### WHAT IS REQUIRED
Format the entries as a two-column CSV with the header row text,answer, giving one row per entry. Put the text of each entry in the first column and its answer in the second, with each value in its own quoted field, line breaks replaced by spaces, and the pictures omitted.

### Entries pointing to words and elements
################
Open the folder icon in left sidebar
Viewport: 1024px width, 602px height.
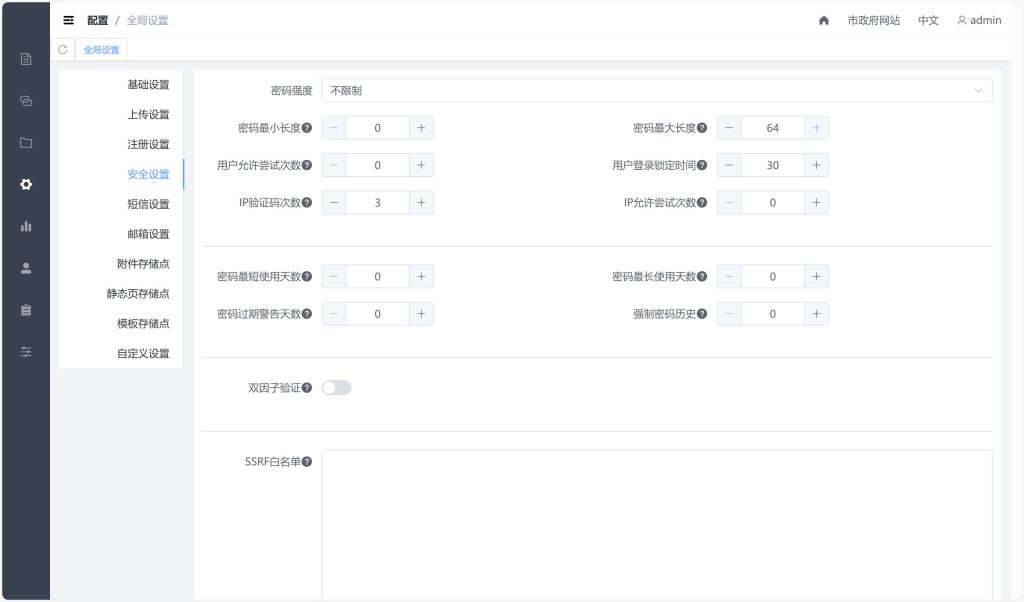pos(26,143)
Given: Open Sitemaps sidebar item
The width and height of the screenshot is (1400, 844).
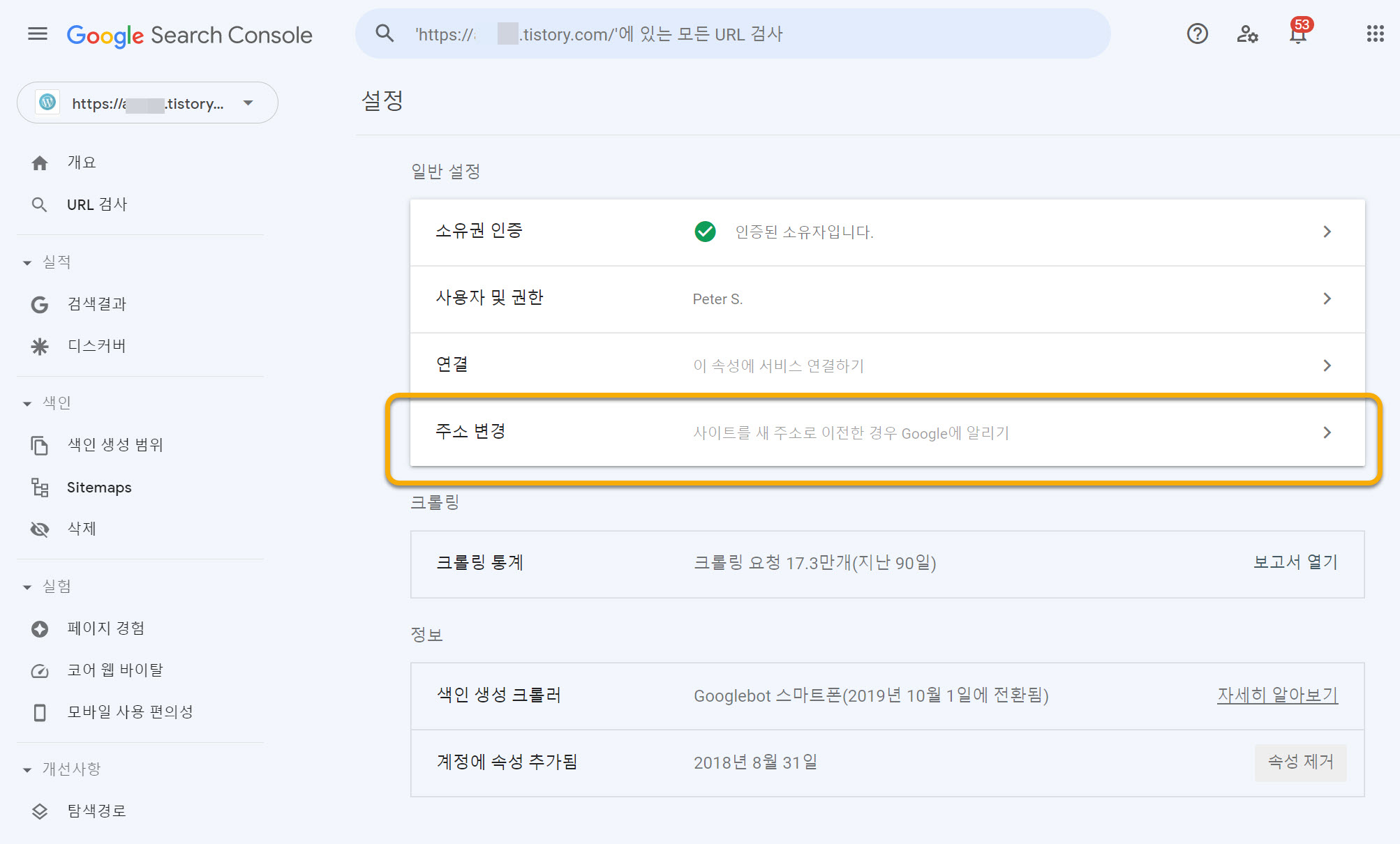Looking at the screenshot, I should (98, 487).
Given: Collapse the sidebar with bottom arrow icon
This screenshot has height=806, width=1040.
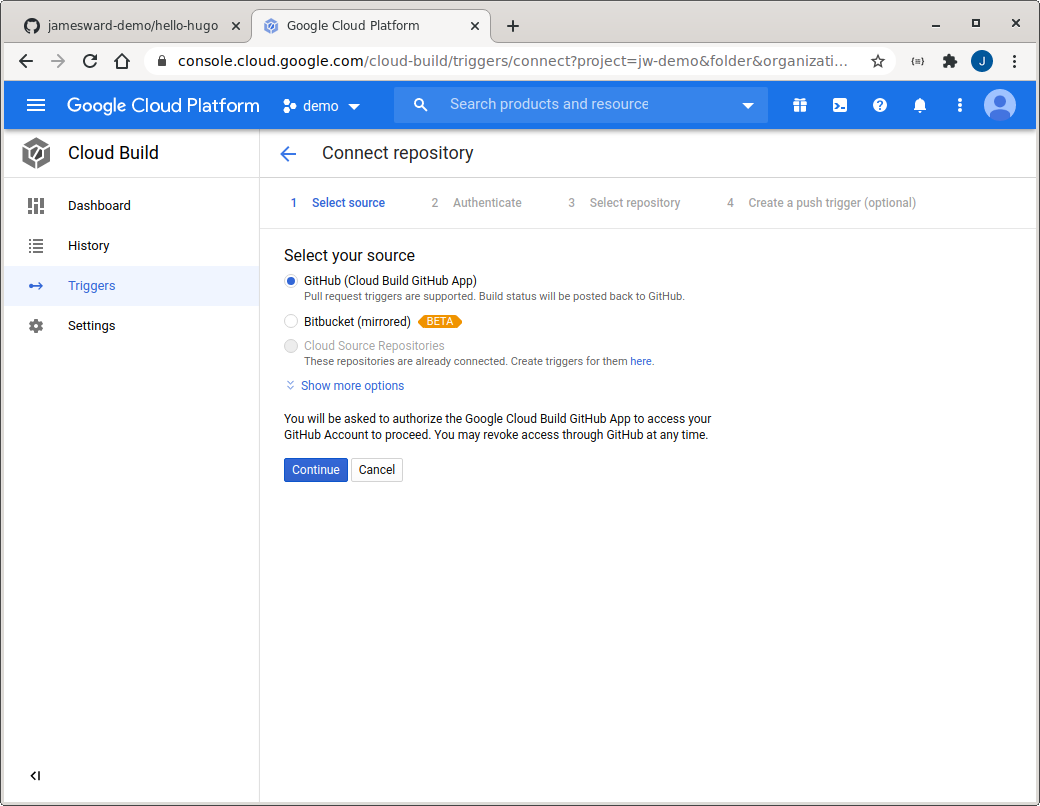Looking at the screenshot, I should click(35, 776).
################
### EXERCISE RESPONSE
text,answer
"Open the folder icon in left sidebar Viewport: 1024px width, 602px height.","pos(26,143)"
"Given: Open Sitemaps sidebar item The width and height of the screenshot is (1400, 844).","Looking at the screenshot, I should (98, 487)."
"Given: Collapse the sidebar with bottom arrow icon This screenshot has height=806, width=1040.","Looking at the screenshot, I should click(35, 776)."